I sigh and drag the chair back to my desk, then sit. “My sister died, and I wasn’t there.” I drop my head to my desk. “And she died alone because fucking Davis went rappelling two years ago. They called it a freak accident. Found his mangled body at the bottom of a ravine. She had to handle that grief on her own too—while raising a toddler and being pregnant.”
Why didn’t I pick up the phone? Just once—that’s all it would have taken.
He sits quietly and allows me to grieve out loud. He has always believed I was wrong for ignoring Cally’s phone calls, and now I’m drowning in guilt because he was right. I should have picked up the phone.
“So,” he says after a long silence. “You have two options.” I sit upright and pinch the bridge of my nose when tears obstruct my view.

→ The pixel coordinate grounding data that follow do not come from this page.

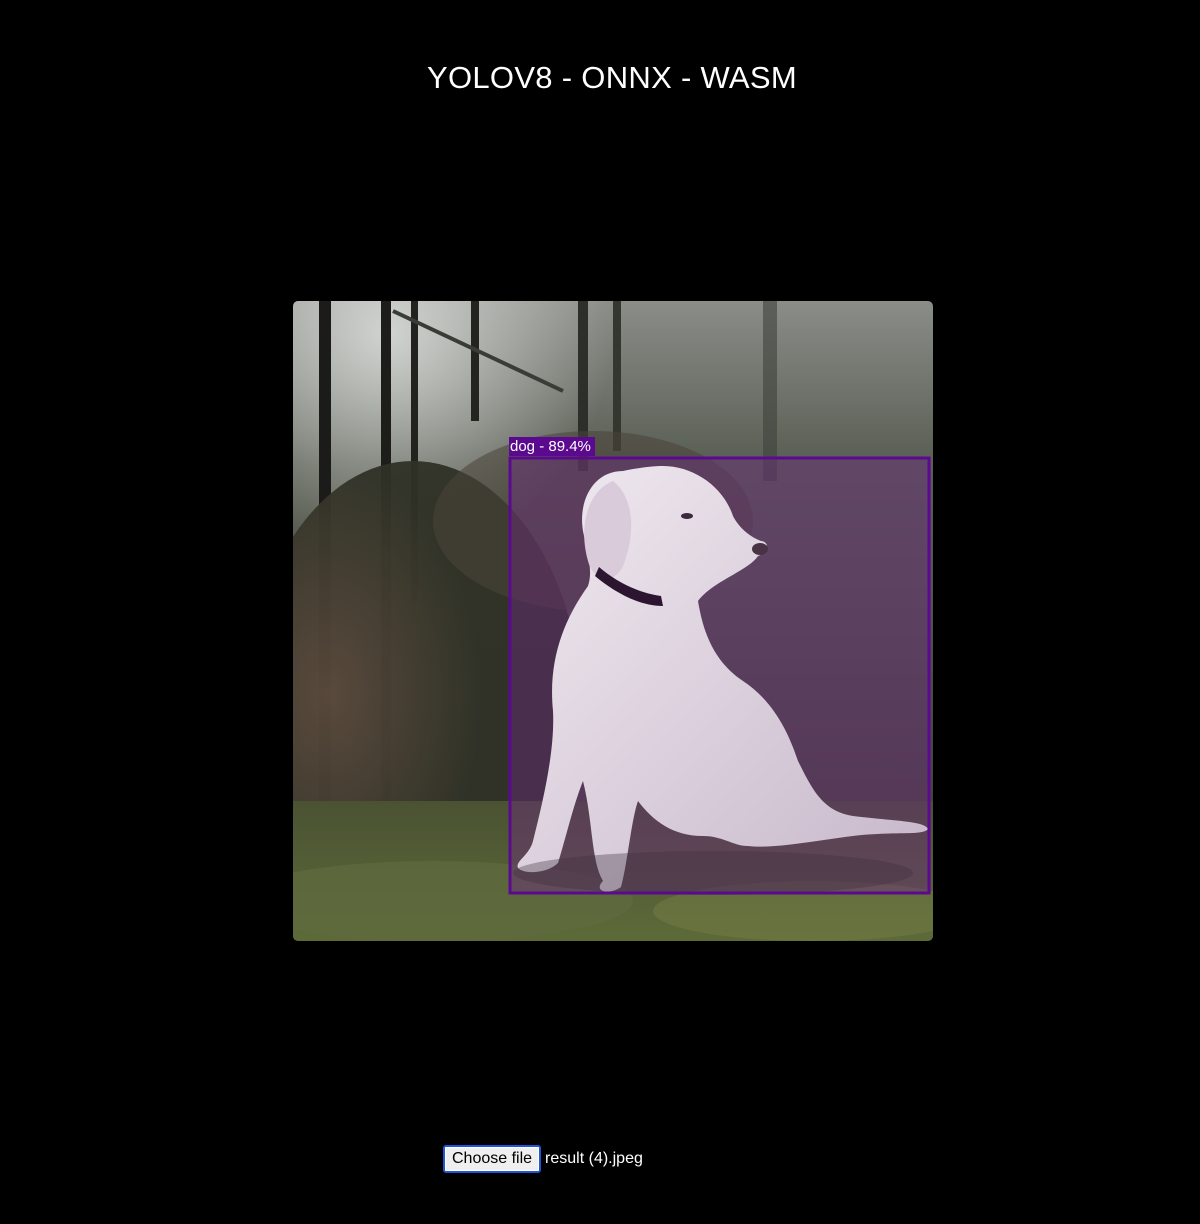 This screenshot has height=1224, width=1200. What do you see at coordinates (492, 1159) in the screenshot?
I see `choose-file-button: Choose file` at bounding box center [492, 1159].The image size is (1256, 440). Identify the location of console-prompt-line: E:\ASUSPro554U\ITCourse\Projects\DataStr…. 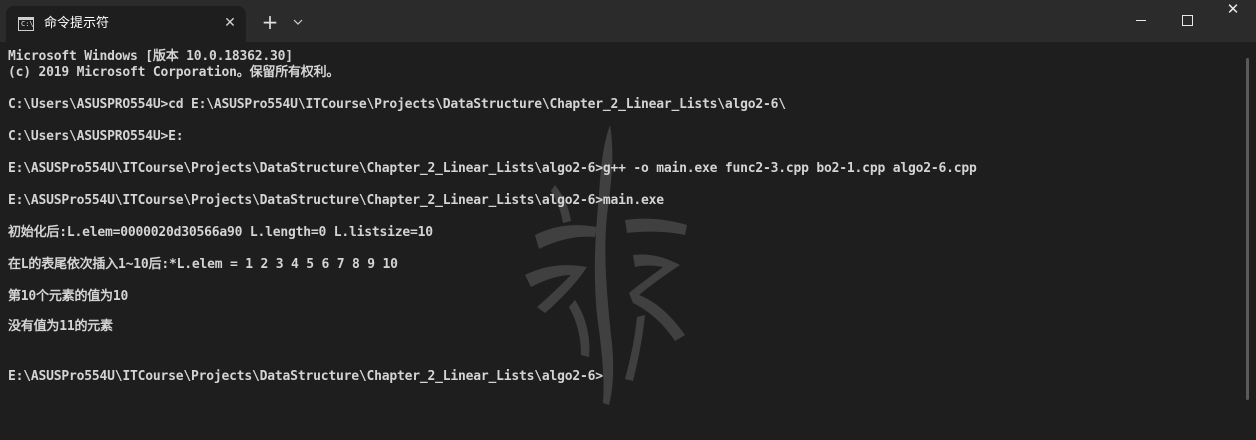
(306, 376). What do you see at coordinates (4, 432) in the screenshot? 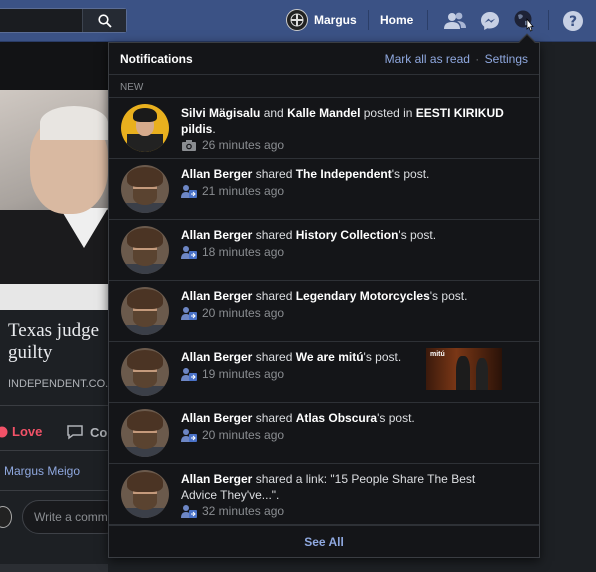
I see `heart-icon` at bounding box center [4, 432].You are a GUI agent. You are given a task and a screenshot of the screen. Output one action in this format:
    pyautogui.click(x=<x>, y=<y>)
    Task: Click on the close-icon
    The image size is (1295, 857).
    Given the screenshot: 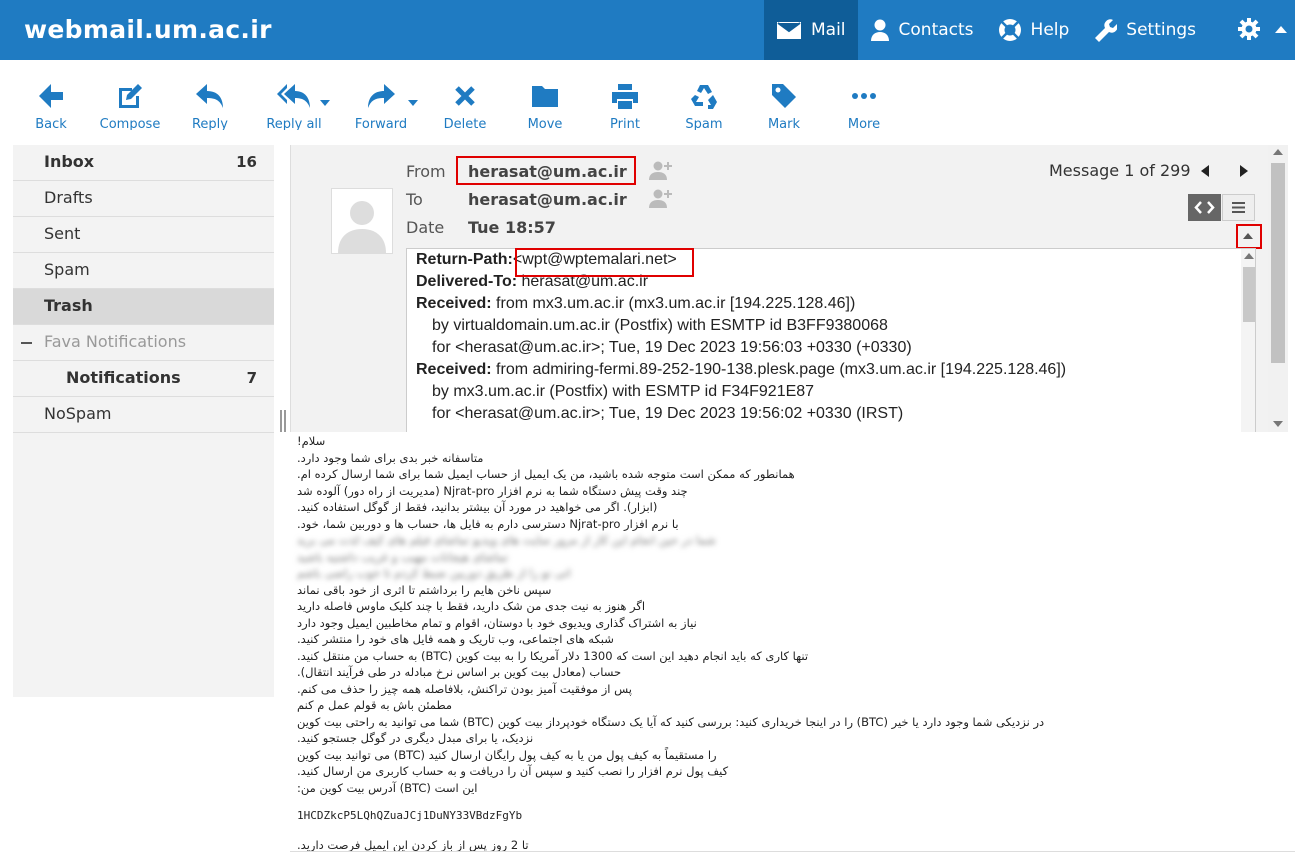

“What’s that?” I ask, leaning so my forearms rest on the cool surface of my desk. I’m too antsy to sit still and too angry to move. Instead, I open the folder that contains everything left in those little girls’ lives.
Passports that have never been used.
Birth certificates. Emmy and I share a birthday—March 25th. My chest constricts.
Note after note from my sister, listing all their likes, dislikes, and everything in between. She planned for her death.
“You allow the guilt to consume you, or you become the man your sister expected you to be.” He holds a small black card in the air.
“What is that?”
Elijah slides it across my desk. In swirling baby-pink script, it saysThe Single Dad Hotline.
“What the hell is that? I’m not a dad. Is this a sex line?” Holy shit. When you become a parent do you automatically lose your sex life too? Can I do that?